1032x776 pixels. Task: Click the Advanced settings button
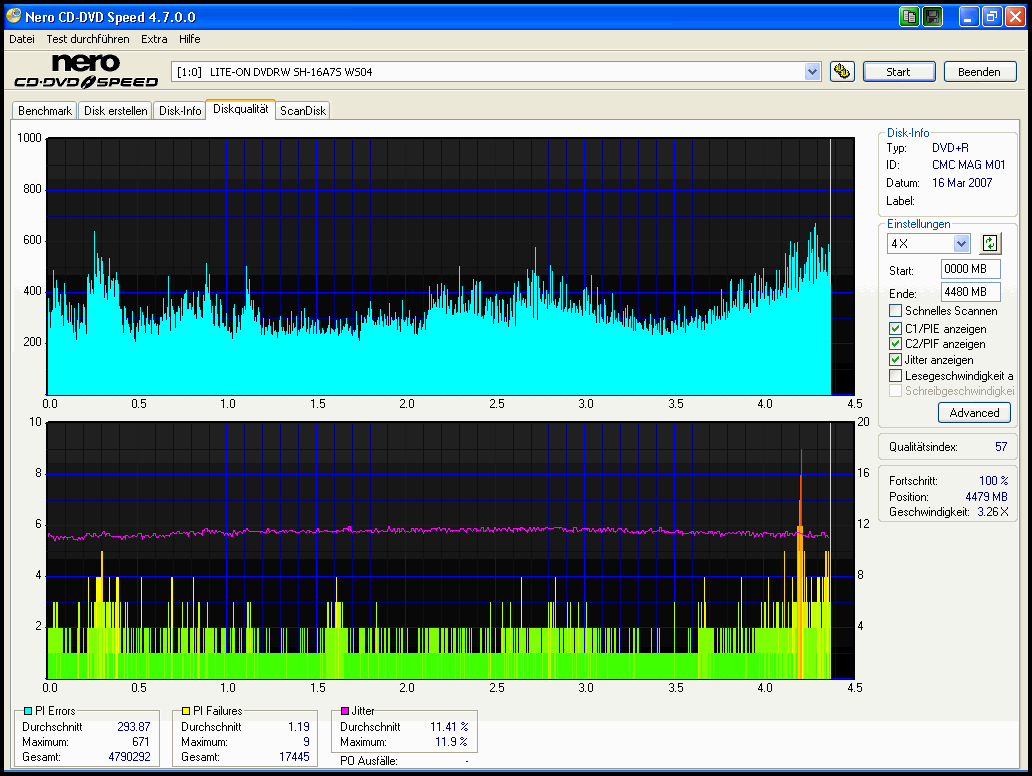(974, 412)
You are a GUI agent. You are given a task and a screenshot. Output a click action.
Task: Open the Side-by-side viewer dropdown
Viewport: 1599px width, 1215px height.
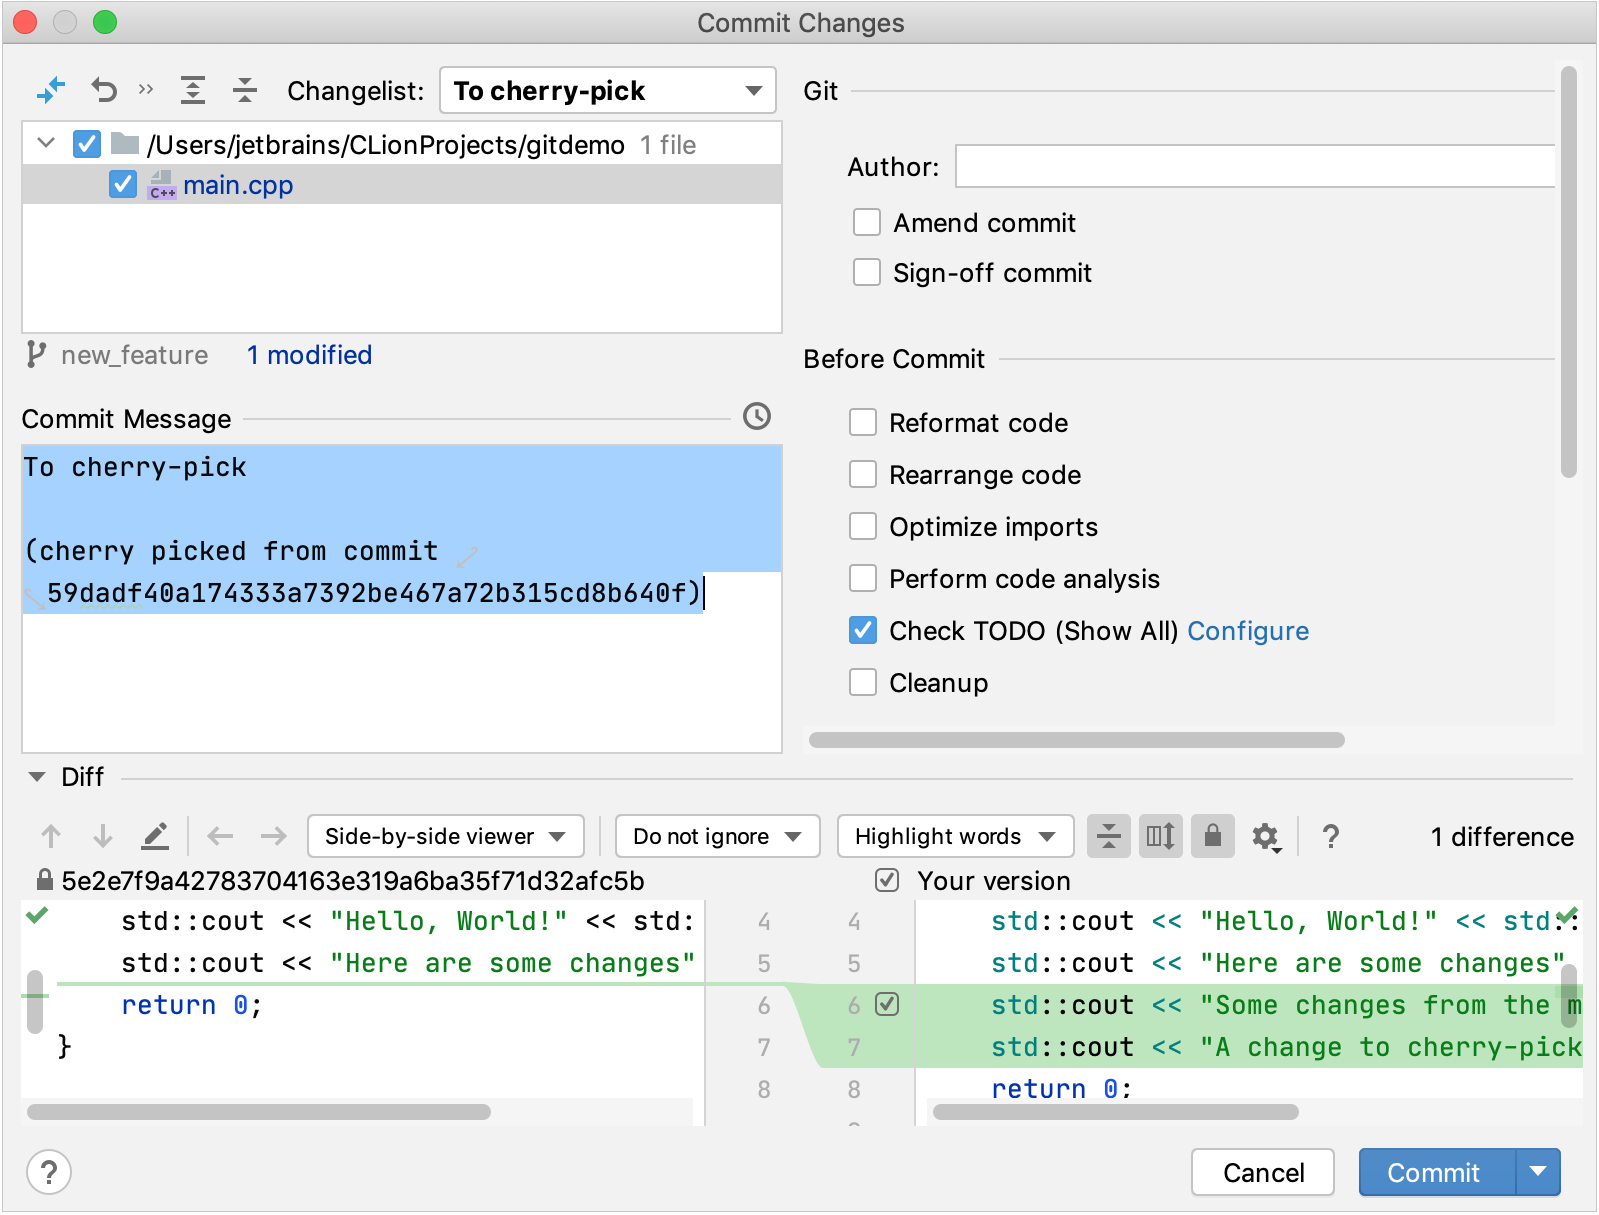[445, 837]
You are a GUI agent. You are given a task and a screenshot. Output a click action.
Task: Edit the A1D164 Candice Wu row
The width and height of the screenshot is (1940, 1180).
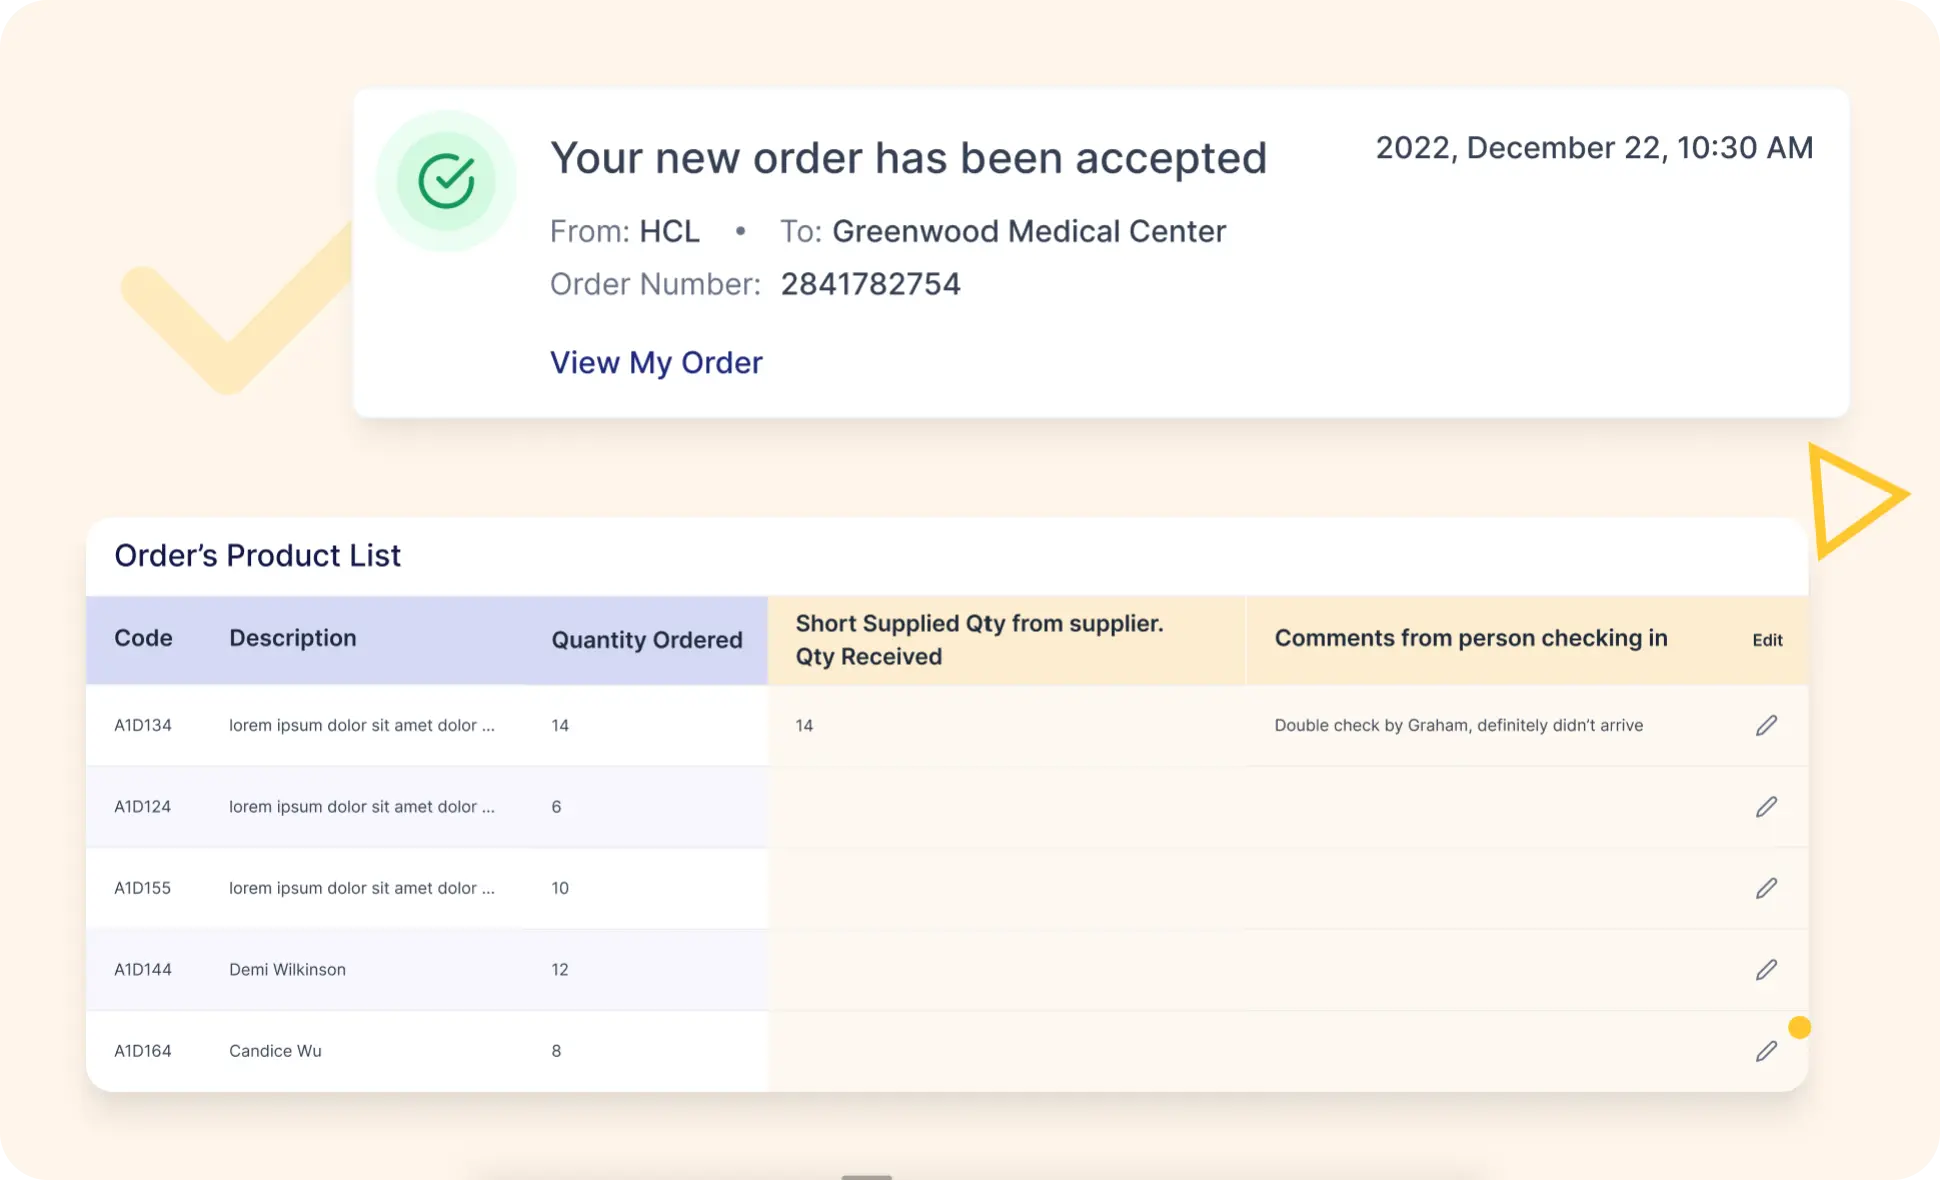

=-=-=-=-=

#### Assignment:
Would you please repeat all the data word for word, but without the pictures?

#### Output for this exercise:
1032x776 pixels. Task: Click the Advanced settings button
(974, 412)
You are a GUI agent. You are given a task and a screenshot. Output a click action.
Task: Open the Side-by-side viewer dropdown
Viewport: 1599px width, 1215px height.
[445, 837]
You are a GUI agent. You are given a task and a screenshot. Output a click action.
Task: Edit the A1D164 Candice Wu row
The width and height of the screenshot is (1940, 1180).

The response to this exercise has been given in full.